=== Compito assegnato 1 ===
Nell'articolo sui guasti agli ascensori del Perrino, chi è il direttore generale della Asl?
=== Compito assegnato 2 ===
Trascrivi senza modifiche la parte dell'articolo sugli ascensori del Perrino che comincia con le parole contenenti "Ascensori Perrino, continuano" e termina con "e ginocchia d’acciaio.".
=== Compito assegnato 3 ===
Prosegui l'articolo sui guasti agli ascensori dell'ospedale Perrino, partendo dopo l'ultima frase riportata.

Ascensori Perrino, continuano i guasti. In mattinata elevatori in tilt

Continuano a verificarsi guasti agli ascensori del Perrino, sul cui presunto sabotaggio la Asl ha già chiesto l’intervento della Procura. In mattinata, altri guasti sospetti agli elevatori.

ospedale perrino

BRINDISI- Tra un esposto in procura e l’accusa, più o meno indiretta, di sabotaggio formulate dalla direzione generale della Asl, la verità è che, al 27 di dicembre, prima mattina, alcuni ascensori dell’ospedale Perrino di Brindisi sono andati in tilt. Rendendo praticamente accessibili i 10 piani della struttura ospedaliera“d’eccellenza” della provincia di Brindisi praticamente inaccessibili a chi non in possesso, tra gli utenti, di tanto fiato e ginocchia d’acciaio.
La situazione, nel corso della mattinata, è stata più o meno riportata alla normalità. Ma appare evidente come, nelle ultime settimane, sia davvero accaduto qualcosa ad un servizio già di per se criticato. Ma che ora, si è trasformato in un vero e proprio caso.

Per la Asl, come già dichiarato ai nostri microfoni dal direttore generale Paola Ciannamea, si tratta di sabotaggio, testimoniato non solo dalla statistica dei guasti, ma anche, sembrerebbe, da una serie di rilievi tecnici poi finito all’interno dell’esposto presentato dai vertici dell’azienda sanitaria in Procura. Alla Ciannamea, hanno risposto politica e sindacati.

=== Informazioni fornite ===
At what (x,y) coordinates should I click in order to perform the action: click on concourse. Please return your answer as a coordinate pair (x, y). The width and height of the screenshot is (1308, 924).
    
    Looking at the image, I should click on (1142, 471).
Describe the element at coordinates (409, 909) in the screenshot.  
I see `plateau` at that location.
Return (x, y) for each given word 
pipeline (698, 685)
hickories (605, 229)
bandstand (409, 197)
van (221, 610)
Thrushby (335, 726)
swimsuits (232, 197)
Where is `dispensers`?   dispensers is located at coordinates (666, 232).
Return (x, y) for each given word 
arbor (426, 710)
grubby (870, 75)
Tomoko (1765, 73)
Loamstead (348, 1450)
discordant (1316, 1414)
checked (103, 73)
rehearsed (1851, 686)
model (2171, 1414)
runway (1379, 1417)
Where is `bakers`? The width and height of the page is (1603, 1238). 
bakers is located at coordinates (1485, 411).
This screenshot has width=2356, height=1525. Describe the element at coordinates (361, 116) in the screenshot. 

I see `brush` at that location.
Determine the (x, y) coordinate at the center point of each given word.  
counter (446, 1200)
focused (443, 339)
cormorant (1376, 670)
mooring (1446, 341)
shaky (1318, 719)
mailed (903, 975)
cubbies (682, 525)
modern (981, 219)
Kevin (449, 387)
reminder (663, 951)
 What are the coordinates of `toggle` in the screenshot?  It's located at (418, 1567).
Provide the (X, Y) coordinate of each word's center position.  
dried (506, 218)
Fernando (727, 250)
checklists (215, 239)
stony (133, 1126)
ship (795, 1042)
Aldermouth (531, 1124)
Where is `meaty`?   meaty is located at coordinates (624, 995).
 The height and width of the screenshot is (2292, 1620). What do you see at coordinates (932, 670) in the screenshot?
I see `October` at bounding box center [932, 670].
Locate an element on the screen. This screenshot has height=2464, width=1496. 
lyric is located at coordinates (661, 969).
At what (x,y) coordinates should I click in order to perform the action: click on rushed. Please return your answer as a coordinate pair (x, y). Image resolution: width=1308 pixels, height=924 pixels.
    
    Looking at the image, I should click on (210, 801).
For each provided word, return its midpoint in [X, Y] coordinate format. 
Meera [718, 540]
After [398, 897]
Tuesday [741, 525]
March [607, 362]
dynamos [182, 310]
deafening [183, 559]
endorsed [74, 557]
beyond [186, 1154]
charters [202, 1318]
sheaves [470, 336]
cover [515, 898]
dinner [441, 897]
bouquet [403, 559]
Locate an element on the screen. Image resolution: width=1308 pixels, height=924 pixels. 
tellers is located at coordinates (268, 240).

=== Spazio risposta 1 ===
Paola Ciannamea.

=== Spazio risposta 2 ===
Ascensori Perrino, continuano i guasti. In mattinata elevatori in tilt

Continuano a verificarsi guasti agli ascensori del Perrino, sul cui presunto sabotaggio la Asl ha già chiesto l’intervento della Procura. In mattinata, altri guasti sospetti agli elevatori.

ospedale perrino

BRINDISI- Tra un esposto in procura e l’accusa, più o meno indiretta, di sabotaggio formulate dalla direzione generale della Asl, la verità è che, al 27 di dicembre, prima mattina, alcuni ascensori dell’ospedale Perrino di Brindisi sono andati in tilt. Rendendo praticamente accessibili i 10 piani della struttura ospedaliera“d’eccellenza” della provincia di Brindisi praticamente inaccessibili a chi non in possesso, tra gli utenti, di tanto fiato e ginocchia d’acciaio.

=== Spazio risposta 3 ===
Per i Cobas, i primi a sollevare il problema, l’intervento della Procura potrà servire a chiarire ciò che da più tempo è sostenuto dai sindacati. Ovvero, che gli ascensori sono vecchi, scassati e che il servizio di manutenzione, gestito dalla Manutencoop che ha sostituito la Brindisi elevatori, fa acqua da tutte le parti.

Sulla gravità della vicenda, con tanto di individuazione di responsabilità indirizzate agli amministratori, è intervenuto anche il consigliere regionale di NCD Maurizio Friolo, con tanto di interrogazione rivolta all’assessore Elena Gentile.  Resta il fatto che, in attesa di risposte, salire su un ascensore del Perrino di Brindisi, ma casi simili sono presenti anche in altre strutture, si è trasformato in una sorta di roulette russa. Dove, però, pur rischiando molto, gli utenti della provincia non vincono nulla.